Damit soll der Absatz der vergleichsweise teuren Fahrzeuge deutlich anziehen, hofft die Bundesregierung. Wir beantworten die acht wichtigsten Fragen zur dem größten staatlichen Auto-Förderungsprogramm seit der Abwrackprämie im Jahr 2009.

1. Wie hoch ist die Kaufprämie, ab wann gilt sie?

Käufer von rein batteriegetriebenen Fahrzeugen erhalten noch ab Mai einen Zuschuss von 4000 Euro. Wer sich für ein Plugin-Hybridfahrzeug mit Elektro- und Verbrennungsmotor entscheidet, das sich ebenfalls an der Steckdose laden lässt, kann eine Prämie in Höhe von 3000 Euro einstreichen. Noch in diesem Monat sollen können Elektroauto-Kaufinteressenten die Prämie beantragen können - beim Bundesamt für Wirtschaft und Ausfuhrkontrolle (siehe dazu auch Frage 6).
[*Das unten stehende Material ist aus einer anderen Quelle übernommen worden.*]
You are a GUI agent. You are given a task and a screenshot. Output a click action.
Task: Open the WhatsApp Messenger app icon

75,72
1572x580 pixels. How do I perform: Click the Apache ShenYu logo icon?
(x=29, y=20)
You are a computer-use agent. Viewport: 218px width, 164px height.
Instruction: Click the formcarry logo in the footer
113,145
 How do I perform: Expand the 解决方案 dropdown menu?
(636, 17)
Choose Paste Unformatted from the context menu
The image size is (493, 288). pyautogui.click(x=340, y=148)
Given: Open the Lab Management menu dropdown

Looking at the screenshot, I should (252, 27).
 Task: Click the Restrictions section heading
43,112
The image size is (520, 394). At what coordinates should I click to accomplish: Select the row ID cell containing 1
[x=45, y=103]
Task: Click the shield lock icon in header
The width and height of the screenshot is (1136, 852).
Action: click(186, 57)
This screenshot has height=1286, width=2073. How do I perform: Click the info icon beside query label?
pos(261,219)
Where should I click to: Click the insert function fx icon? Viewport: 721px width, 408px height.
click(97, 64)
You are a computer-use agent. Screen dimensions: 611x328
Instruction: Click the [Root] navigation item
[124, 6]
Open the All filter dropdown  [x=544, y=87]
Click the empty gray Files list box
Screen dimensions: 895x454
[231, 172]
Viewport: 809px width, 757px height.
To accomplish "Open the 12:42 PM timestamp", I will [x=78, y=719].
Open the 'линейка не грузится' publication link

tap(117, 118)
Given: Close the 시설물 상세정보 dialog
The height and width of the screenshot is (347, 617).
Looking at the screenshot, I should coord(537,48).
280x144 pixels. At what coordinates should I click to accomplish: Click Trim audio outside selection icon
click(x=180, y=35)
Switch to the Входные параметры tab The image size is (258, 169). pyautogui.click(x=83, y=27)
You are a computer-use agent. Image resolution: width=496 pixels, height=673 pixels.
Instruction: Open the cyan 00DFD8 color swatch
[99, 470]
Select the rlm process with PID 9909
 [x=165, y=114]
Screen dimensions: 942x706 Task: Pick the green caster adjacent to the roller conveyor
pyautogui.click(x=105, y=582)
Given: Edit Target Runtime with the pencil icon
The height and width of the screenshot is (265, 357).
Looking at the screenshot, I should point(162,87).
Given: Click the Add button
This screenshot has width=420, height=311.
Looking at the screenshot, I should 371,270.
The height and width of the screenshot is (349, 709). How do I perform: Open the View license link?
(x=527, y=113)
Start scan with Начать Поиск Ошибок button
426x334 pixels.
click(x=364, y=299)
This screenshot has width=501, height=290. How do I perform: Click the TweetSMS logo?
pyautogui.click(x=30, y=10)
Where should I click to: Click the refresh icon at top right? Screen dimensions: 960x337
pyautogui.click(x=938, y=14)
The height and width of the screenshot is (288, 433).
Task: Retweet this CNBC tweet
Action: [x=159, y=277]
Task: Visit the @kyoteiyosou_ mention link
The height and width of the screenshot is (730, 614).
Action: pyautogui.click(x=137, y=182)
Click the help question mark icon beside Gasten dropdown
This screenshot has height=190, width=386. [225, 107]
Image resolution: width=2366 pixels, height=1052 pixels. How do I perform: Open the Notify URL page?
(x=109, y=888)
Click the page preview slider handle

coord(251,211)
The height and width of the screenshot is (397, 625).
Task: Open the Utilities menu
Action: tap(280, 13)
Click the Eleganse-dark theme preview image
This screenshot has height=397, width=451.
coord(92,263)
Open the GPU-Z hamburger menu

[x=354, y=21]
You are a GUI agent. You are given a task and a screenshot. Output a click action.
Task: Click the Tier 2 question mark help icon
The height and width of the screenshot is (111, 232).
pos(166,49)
2. Wer finanziert die Prämie und die Steuerboni?

Wie bei allen staatlichen Förderprogrammen finanzieren letztlich die Steuerzahler auch das Anschubprogramm für die emissionsfreien Fahrzeuge - allerdings nicht in Gänze. Insgesamt werden für das Programm 1,2 Milliarden Euro bereitgestellt, doch diese tragen je zur Hälfte der Staat und die Autoindustrie.

Welche E-Auto-Modelle wie lange gefördert werden

3. Wie lange wird die Prämie ausgezahlt?

Für die von der Regierung als "Umweltbonus" bezeichnete Kaufprämie gilt ein einfaches Prinzip: Wer zuerst kommt, mahlt zuerst. Die Prämie wird so lange ausbezahlt, wie Geld im Fördertopf vorhanden ist. "Wenn Sie eine Prämie wollen, kaufen Sie schnell", rät Finanzminister Wolfgang Schäuble (CDU).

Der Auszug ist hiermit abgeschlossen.